O futuro de Queiroz, assim como o de Flávio e o de uma dezena de nomes envolvidos no suposto esquema da rachadinha, movido a distribuição de salários a funcionários fantasmas na Assembleia Legislativa do Rio, depende agora do ministro Gilmar Mendes, do Supremo Tribunal Federal. O magistrado deve apresentar nas próximas semanas seu voto no processo que baterá o martelo sobre qual instância julgará o caso, um ponto crucial para seu desenrolar. Enquanto a Justiça não se pronuncia, o ex-assessor leva uma vida boa, que ostenta nas redes sociais.

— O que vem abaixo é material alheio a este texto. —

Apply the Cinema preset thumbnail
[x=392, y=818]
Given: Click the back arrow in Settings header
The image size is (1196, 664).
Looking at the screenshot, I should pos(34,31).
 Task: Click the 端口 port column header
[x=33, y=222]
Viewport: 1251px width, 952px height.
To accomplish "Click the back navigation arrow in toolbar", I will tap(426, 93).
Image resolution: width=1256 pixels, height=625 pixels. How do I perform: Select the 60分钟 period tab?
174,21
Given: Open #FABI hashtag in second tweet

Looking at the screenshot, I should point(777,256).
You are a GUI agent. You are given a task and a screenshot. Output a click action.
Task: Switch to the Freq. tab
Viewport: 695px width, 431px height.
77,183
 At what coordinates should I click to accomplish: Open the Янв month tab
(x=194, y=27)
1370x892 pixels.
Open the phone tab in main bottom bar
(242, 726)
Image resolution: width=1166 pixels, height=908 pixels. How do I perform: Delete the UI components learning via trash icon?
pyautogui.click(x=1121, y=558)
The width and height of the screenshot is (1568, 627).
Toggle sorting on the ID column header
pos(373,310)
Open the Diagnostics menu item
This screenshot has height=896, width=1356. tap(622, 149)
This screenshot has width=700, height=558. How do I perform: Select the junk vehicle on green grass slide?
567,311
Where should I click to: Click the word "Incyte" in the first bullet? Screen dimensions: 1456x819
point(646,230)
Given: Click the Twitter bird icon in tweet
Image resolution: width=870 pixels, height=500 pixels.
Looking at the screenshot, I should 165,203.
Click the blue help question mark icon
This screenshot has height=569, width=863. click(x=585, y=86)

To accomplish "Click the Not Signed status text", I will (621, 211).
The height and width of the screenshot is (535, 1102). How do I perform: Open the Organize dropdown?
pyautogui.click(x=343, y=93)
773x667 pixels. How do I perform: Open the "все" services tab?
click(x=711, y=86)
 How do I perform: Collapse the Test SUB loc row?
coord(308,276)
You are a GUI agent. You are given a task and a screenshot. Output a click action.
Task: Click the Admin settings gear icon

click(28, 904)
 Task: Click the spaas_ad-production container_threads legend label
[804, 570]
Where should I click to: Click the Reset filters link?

A rotina inclui passeios a cavalo em que desfila sem camisa, corridinhas na orla, saídas para restaurantes e viagens a Minas Gerais com a mulher, Márcia Aguiar, também em liberdade. Sim, Queiroz acompanha a CPI que mira o presidente no Senado. Um dia depois de Flávio ter xingado o relator Renan Calheiros (MDB-AL), fez coro com ele no Facebook: “RC mil vezes vagabundo!”. Recentemente, tomou a vacina contra o novo coronavírus, mas enfatizou seu ponto de vista, deslizando em todos os idiomas: “Vacina sim, look Down já mais”. Outro momento postado com triunfo foi quando ele exibiu uma foto com sorriso largo e a frase “Exame psicológico talkey!!!” – uma referência à aprovação por uma junta médica da PM para voltar a andar por aí armado. Queiroz hoje vive como se o escândalo da rachadinha fosse coisa do passado.